_WHAT IS REQUIRED_:
Once the images are set aside, return every entry exactly.

#### DATASET RECORDS ####

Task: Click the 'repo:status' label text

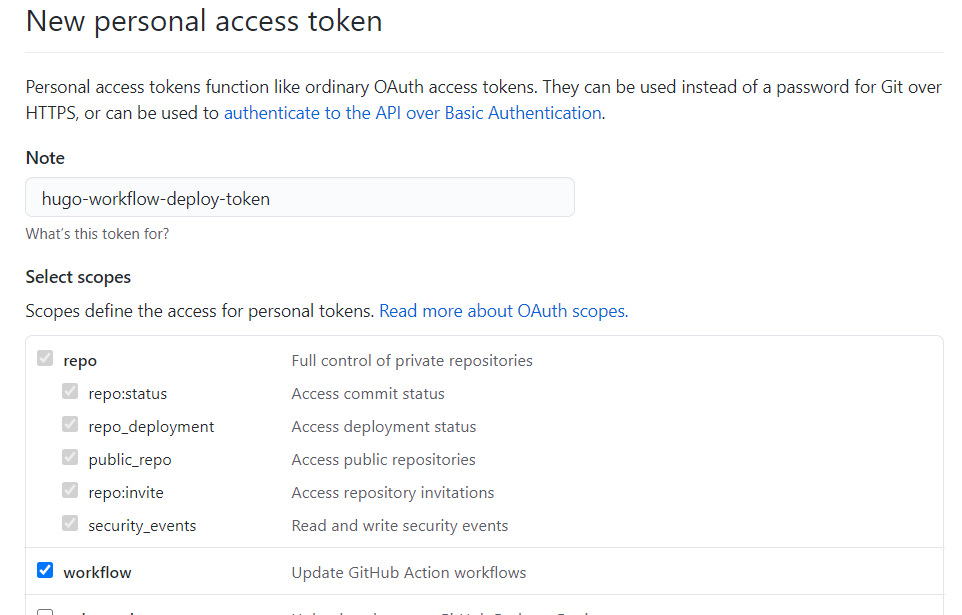Action: coord(127,394)
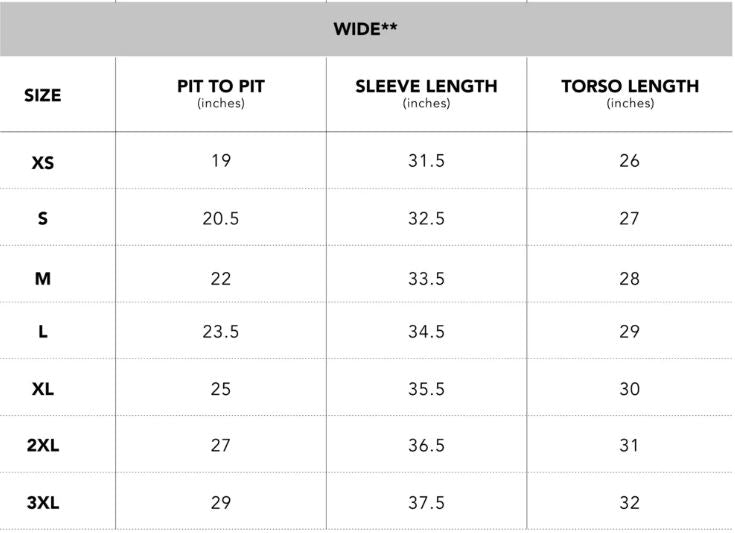The image size is (735, 533).
Task: Click the XL torso length value 30
Action: (x=629, y=389)
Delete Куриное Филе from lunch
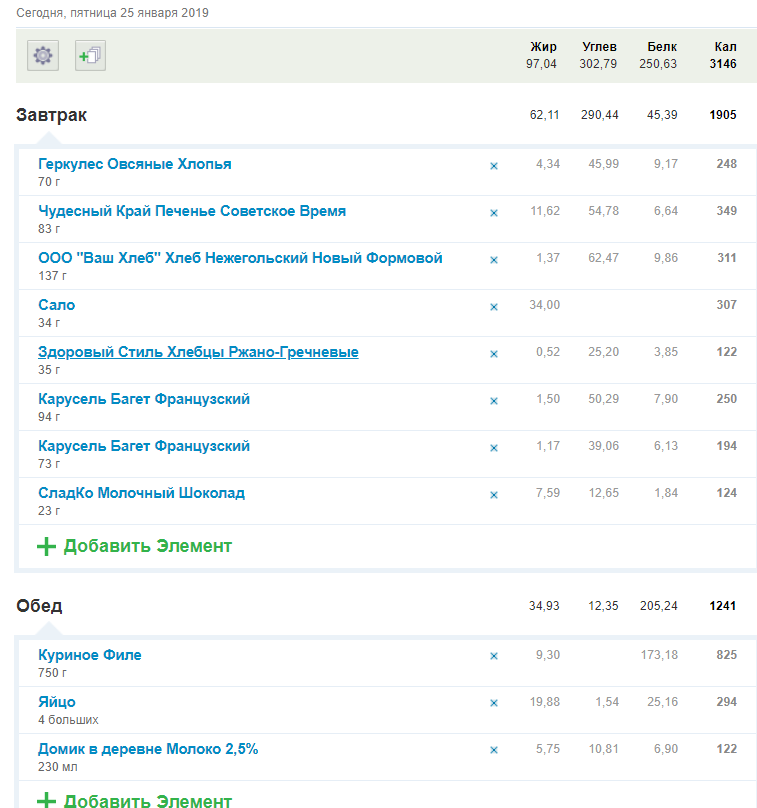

####

_YOUR SOLUTION_:
Task: Click the 'repo:status' label text

Action: coord(127,394)
The image size is (735, 533).
Task: Click the XL torso length value 30
Action: (x=629, y=389)
Delete Куриное Филе from lunch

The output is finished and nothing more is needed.